La riforma attesa del Fondo di garanzia se saranno rispettati i principi e logiche che l’hanno creata “non farà più regali alle banche” ( nella speranza che non ci siano ripensamenti) perché assegnerà una garanzia percentualmente minore alle imprese con un rating elevato, e una maggiore a quelle con rating intermedio e a quelle che faranno investimenti e magari istituzionalizzerà quello che oggi la legge Bassanini permette alle regioni, , così come hanno fatto Marche, Abruzzo e Toscana, di imporre che, per i crediti inferiori a determinati importi sia obbligatorio passare attraverso i confidi, prima di arrivare alla controgaranzia del Fondo.
L’elenco 106 TUB: un’occasione o un fardello?
Sicuramente un’occasione se il nuovo confidi 106 sarà in grado di ottimizzare le opportunità che il nuovo albo riserva e le banche riserveranno la giusta attenzione ai confidi così vigilati, un fardello se pensa di poter restare sul mercato limitando la sua operatività alla sola garanzia.
E’ indubbio che l’evoluzione del sistema stia chiedendo ai Confidi di adattarsi e riprogrammarsi anche dal punto di vista dell’offerta e delle scelte di business. Quali dovrebbero essere le caratteristiche di un “Confidi contemporaneo”?
Un Confidi contemporaneo per essere definito tale deve essere in linea con i tempi, riuscire a sfruttare al meglio le occasioni che il mercato gli offre_; deve dotarsi di strumenti e professionalità in grado di presentarsi sul mercato con una serie di prodotti/servizi che gli permettano di fare cross selling sulle aziende/ clienti ed entrare sempre di più in relazione con le stesse.
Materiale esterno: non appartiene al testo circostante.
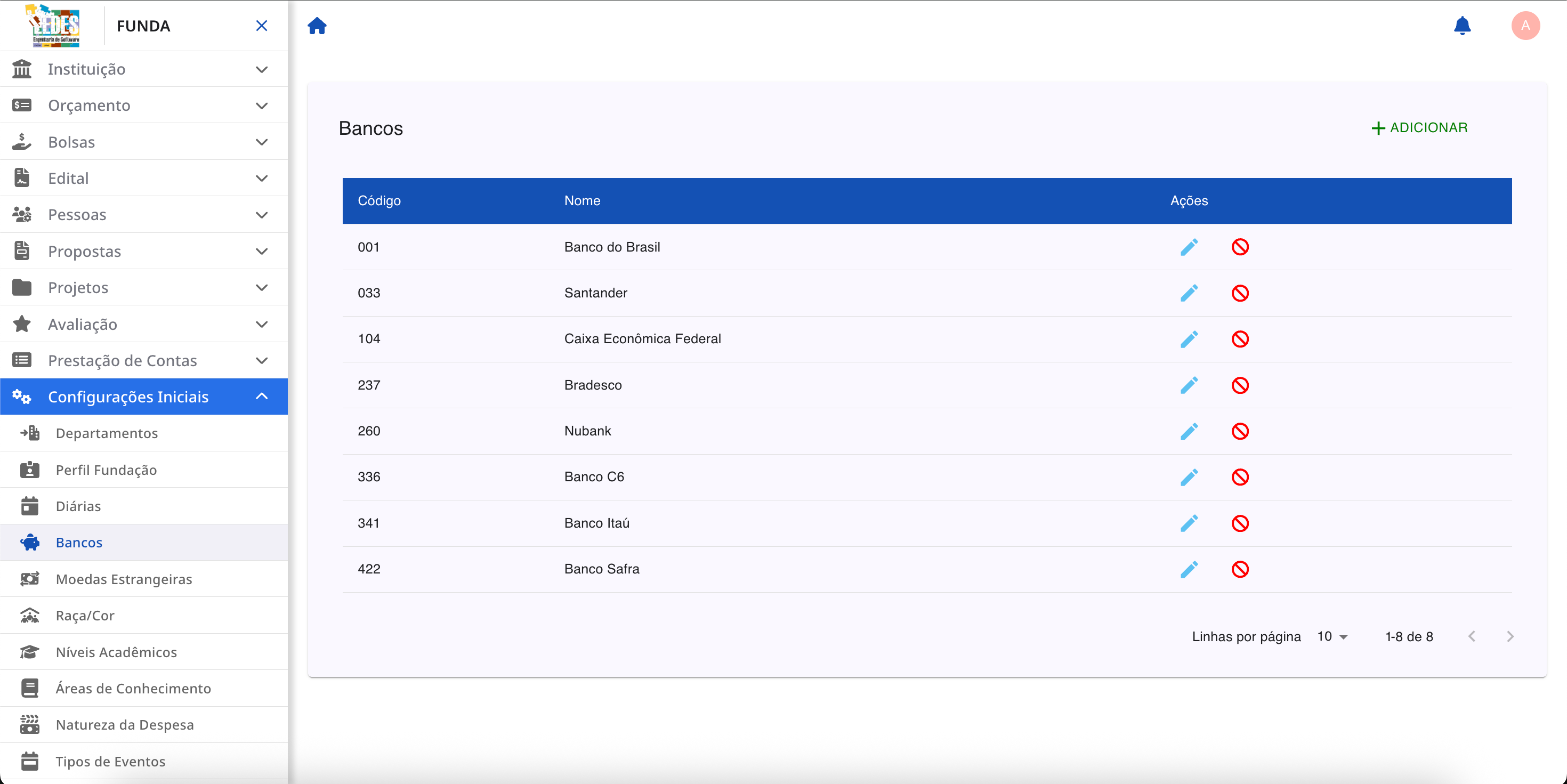Click the block icon for Banco Safra

point(1240,569)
Diversificare, sia dal lato dell’offerta che da quello del business , distinguendo tra le attività a rischio per le quali è necessario investire capitali per la copertura e quelle di pura intermediazione che permettono di incassare commissioni senza rischio. Garanzie nei confronti del sistema Creditizio, ma anche garanzie dirette sul sistema aziende, piccolo credito per quella fascia di imprese che le grandi banche non ritengono più remunerative sono da classificare tra le attività a rischio, mentre (a titolo di esempio) la consulenza creditizia, consulenza finanziaria, intermediazione assicurativa e quella nella locazione finanziaria ed operativa potranno essere classificate tra le attività a valore aggiunto senza rischio.
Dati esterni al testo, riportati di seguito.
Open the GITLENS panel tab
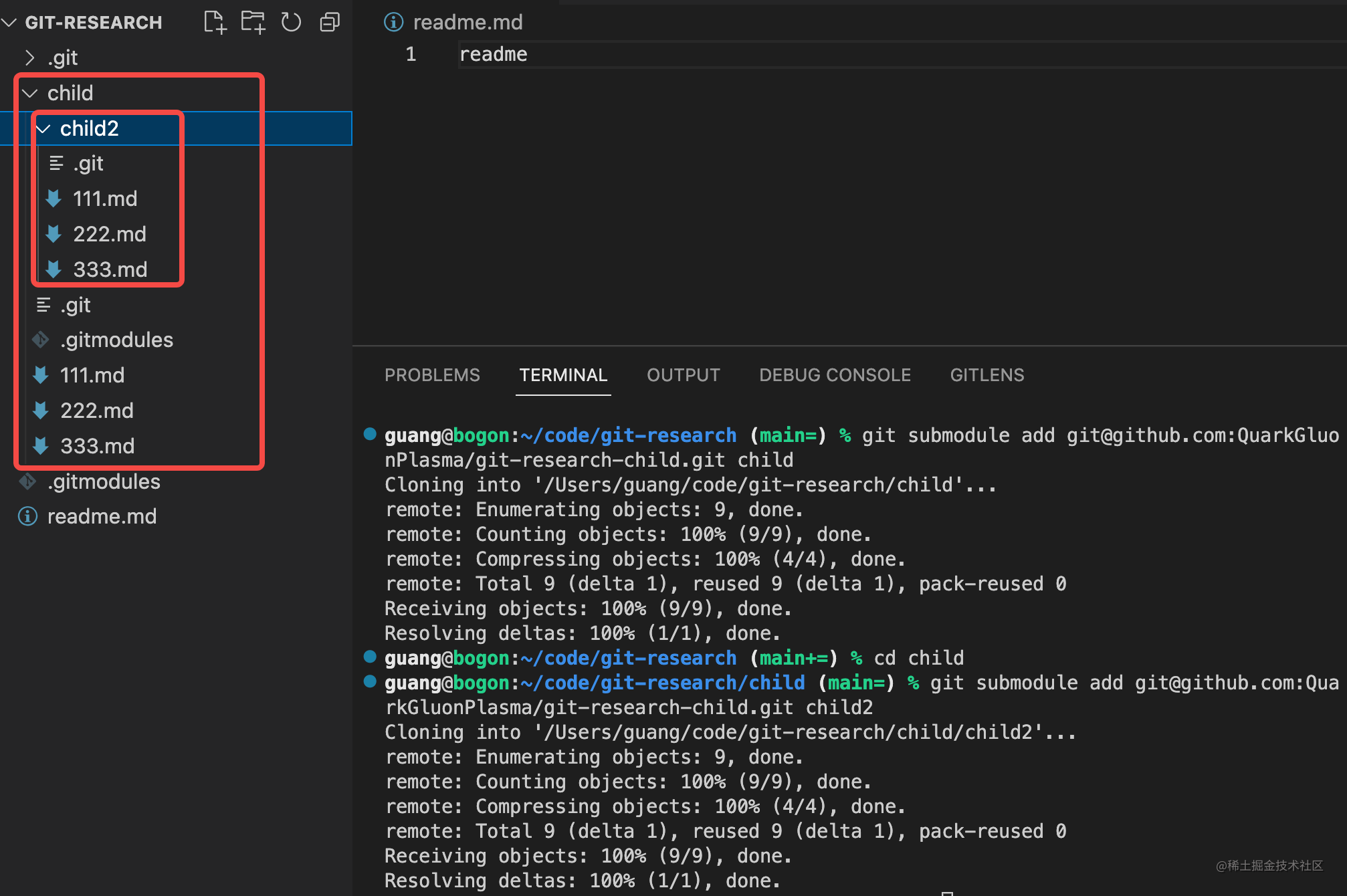This screenshot has width=1347, height=896. (987, 374)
Quando i ricavi derivanti dalle attività di consulenza e quelle di intermediazione giungeranno, unitamente alle commissioni percepite sull’attività tradizionale di attività creditizia, a coprire i costi di struttura e il rischio credito allora potremmo parlare di un raggiunto equilibrio e di un format efficace nella ristrutturazione dei confidi.
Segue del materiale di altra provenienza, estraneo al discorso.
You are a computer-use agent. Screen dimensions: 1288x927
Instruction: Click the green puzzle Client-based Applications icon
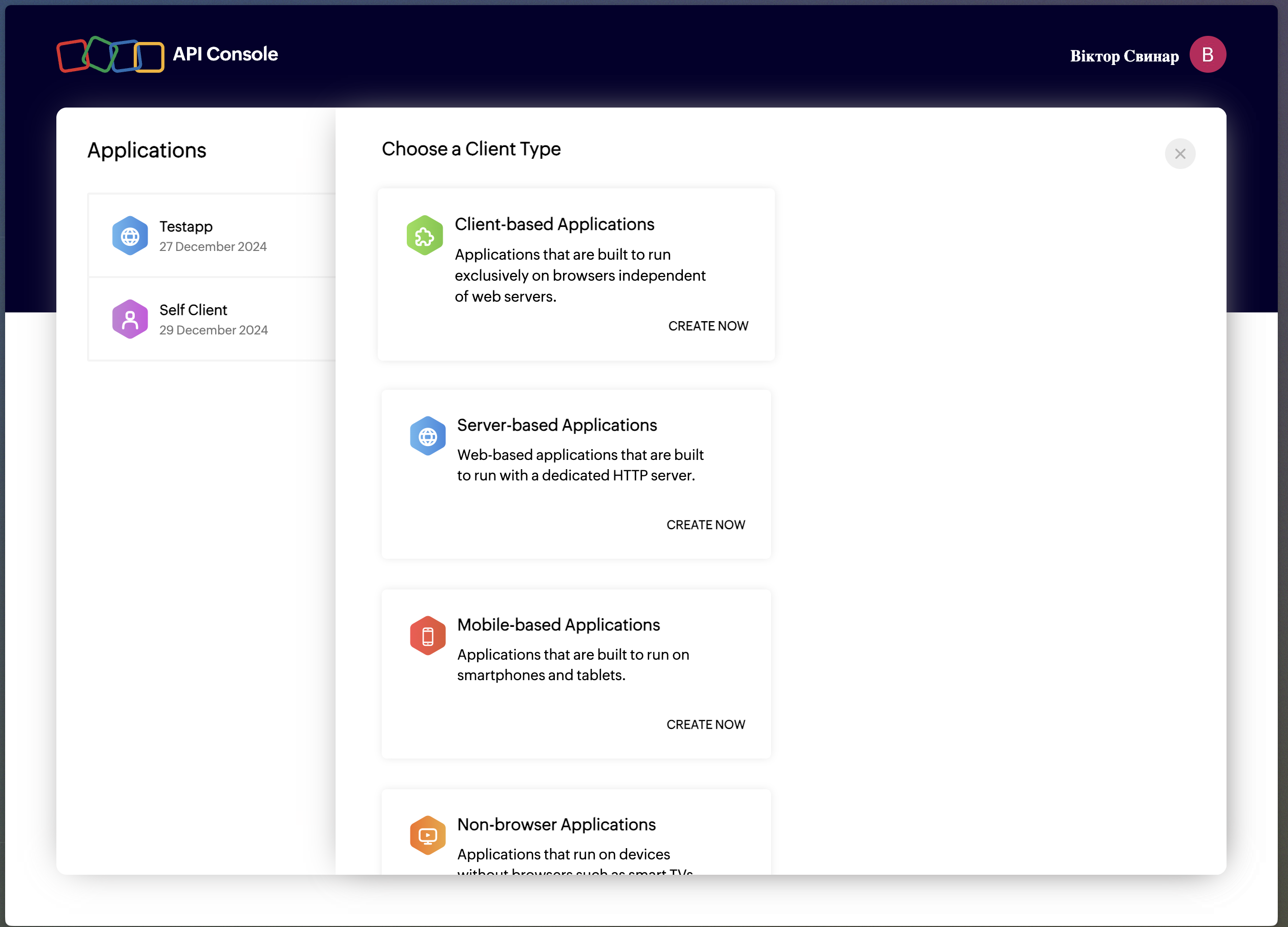click(424, 236)
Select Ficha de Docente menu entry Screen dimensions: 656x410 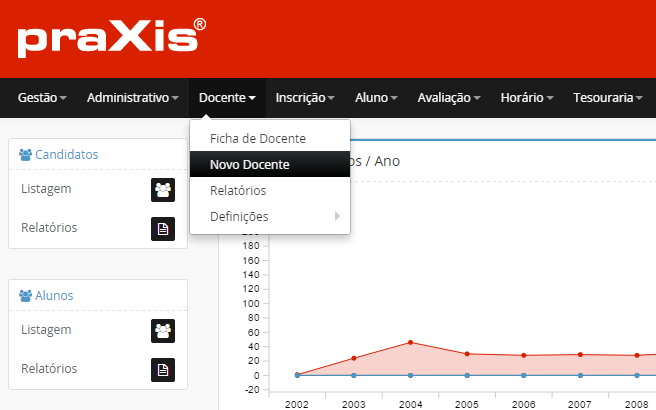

Questo è un confidi innovativo , capace di vivere il presente ma con un occhio al futuro, capace di creare sinergie con i suoi simili per confrontarsi con un mercato che sempre più si sta spostando sulla rete, dove in un futuro non troppo lontano si scambierà domanda ed offerta e dove i confidi dovranno trovarsi pronti ad offrire per non subire.